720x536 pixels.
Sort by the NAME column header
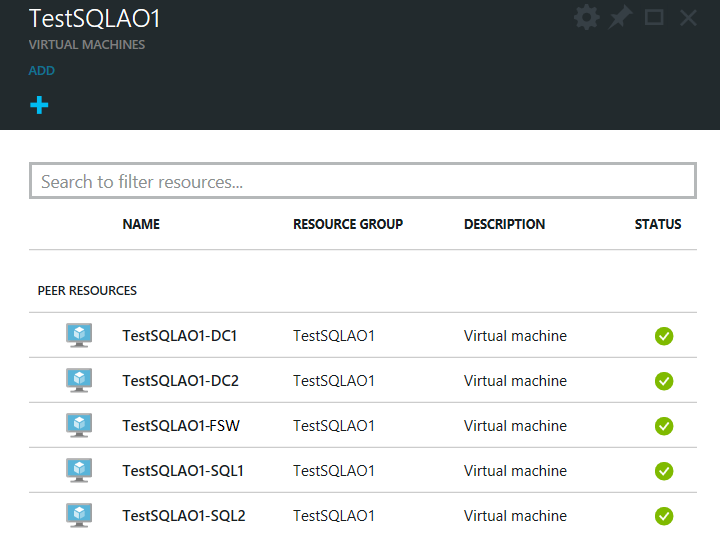141,224
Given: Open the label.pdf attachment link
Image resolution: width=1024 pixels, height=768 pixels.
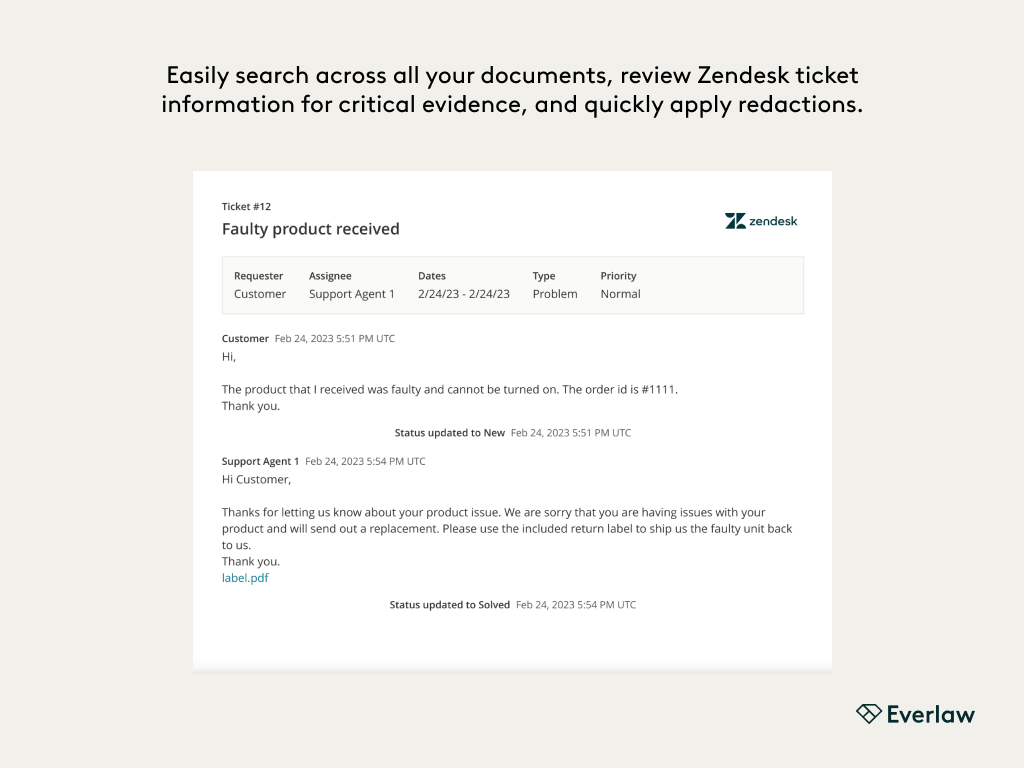Looking at the screenshot, I should 245,578.
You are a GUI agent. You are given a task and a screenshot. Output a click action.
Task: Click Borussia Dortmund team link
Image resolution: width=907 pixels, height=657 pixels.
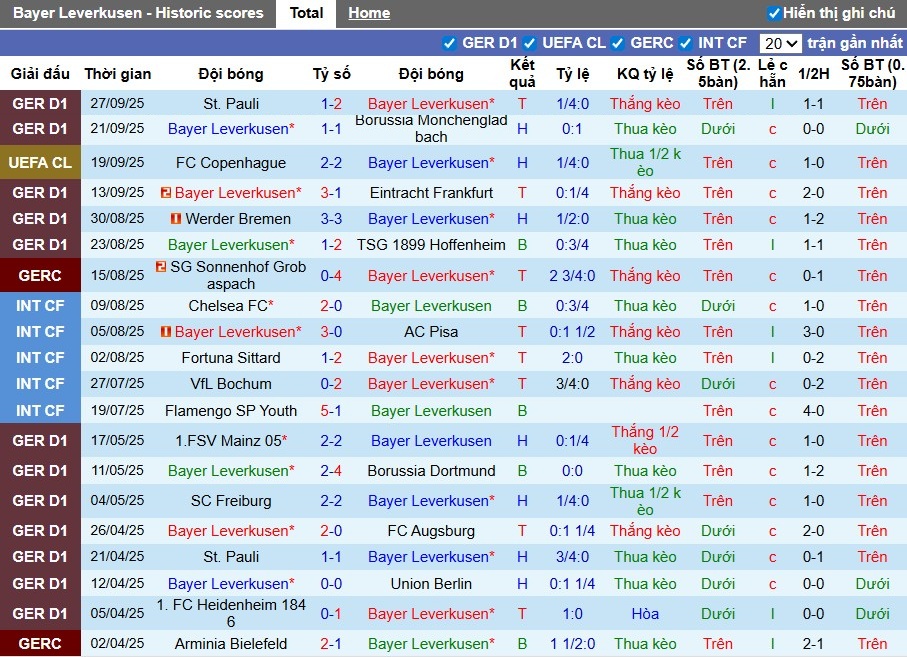431,471
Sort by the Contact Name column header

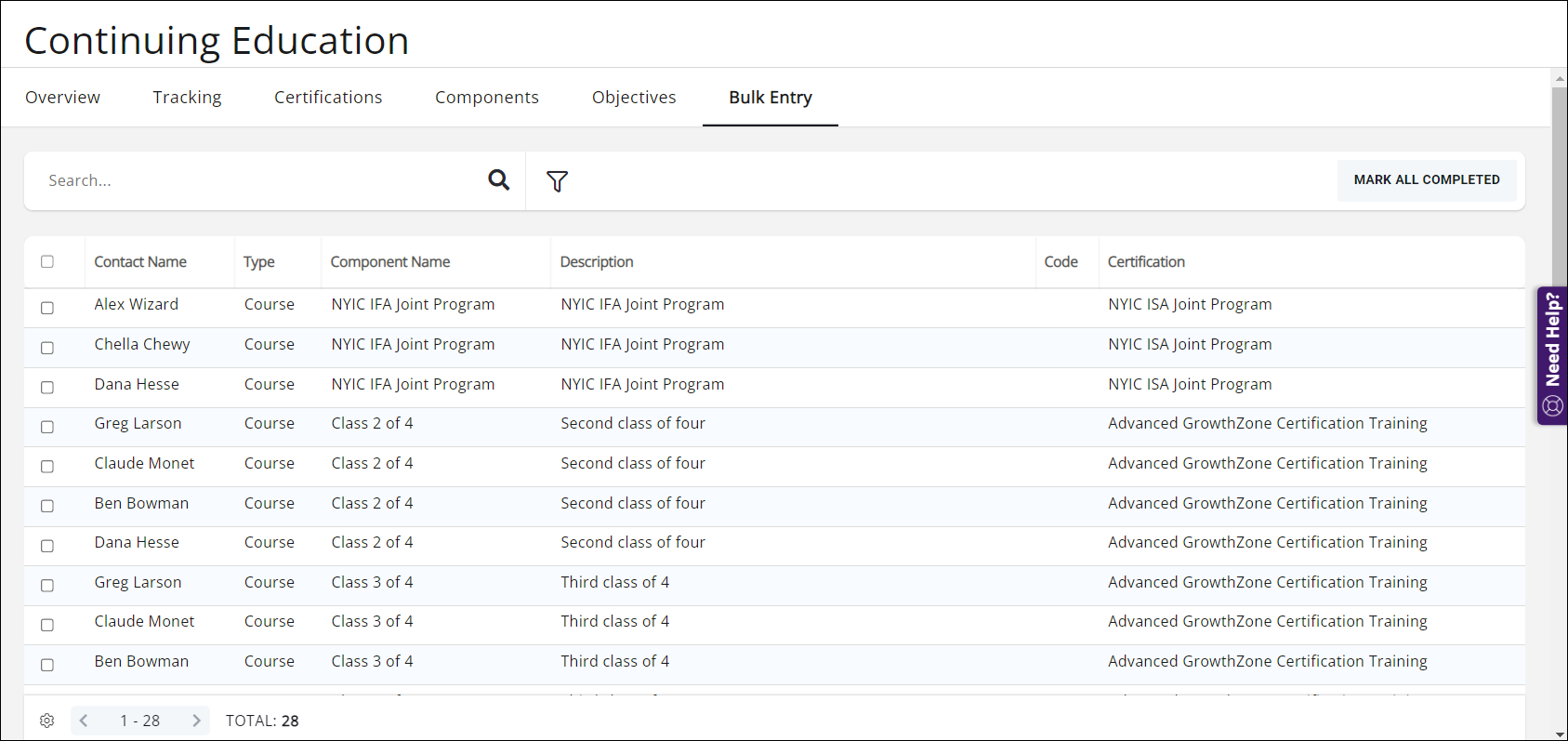coord(140,262)
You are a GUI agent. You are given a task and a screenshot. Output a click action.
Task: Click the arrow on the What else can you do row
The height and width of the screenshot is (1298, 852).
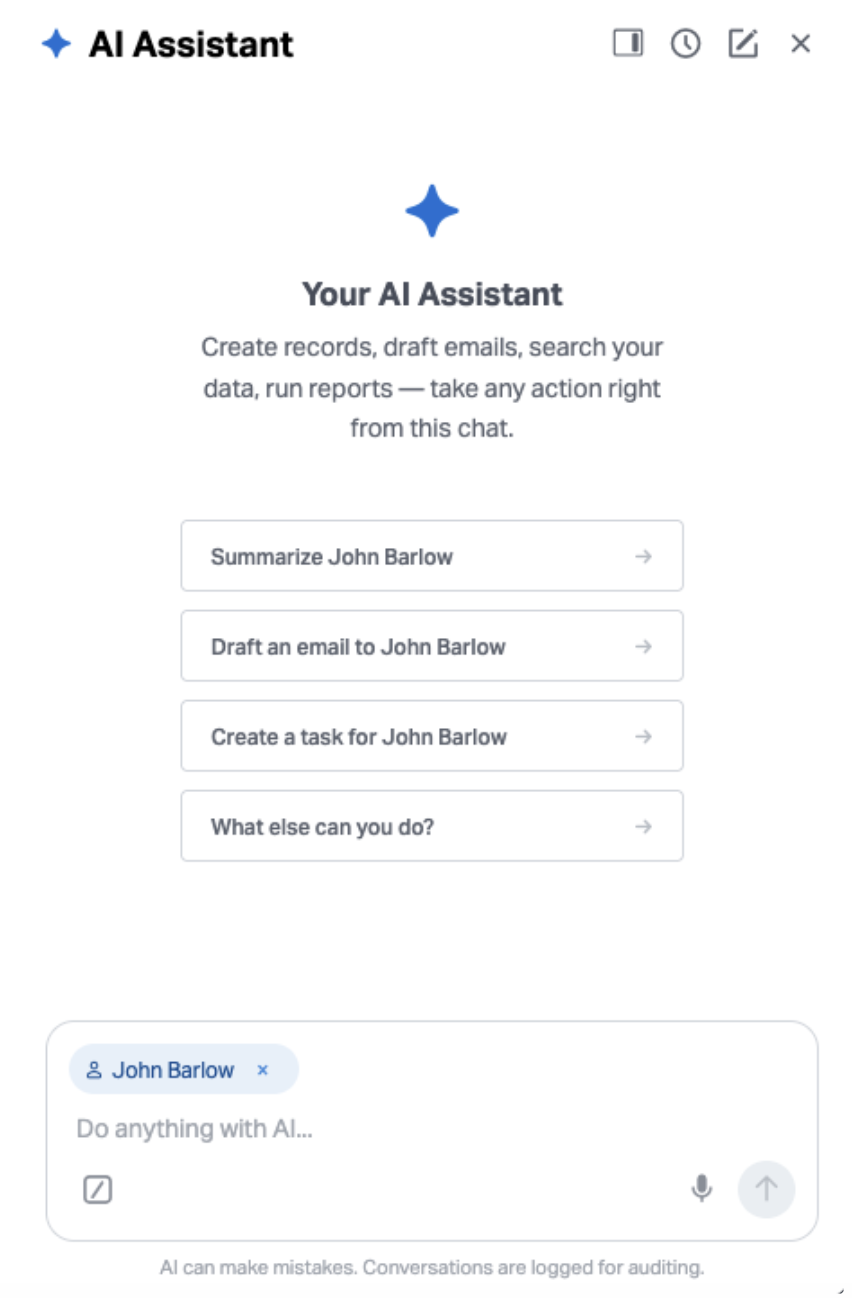644,826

════════════════════

WHAT IS REQUIRED: Every line of the material should be repeated precisely; pictures are to be excluded.

ANSWER TO THE PROBLEM:
720x536 pixels.
Sort by the NAME column header
141,224
Given: Open the label.pdf attachment link
Image resolution: width=1024 pixels, height=768 pixels.
Looking at the screenshot, I should 245,578.
You are a GUI agent. You are given a task and a screenshot. Output a click action.
Task: Click Borussia Dortmund team link
Image resolution: width=907 pixels, height=657 pixels.
431,471
Sort by the Contact Name column header

coord(140,262)
You are a GUI agent. You are given a task and a screenshot. Output a click action.
Task: Click the arrow on the What else can you do row
The height and width of the screenshot is (1298, 852).
644,826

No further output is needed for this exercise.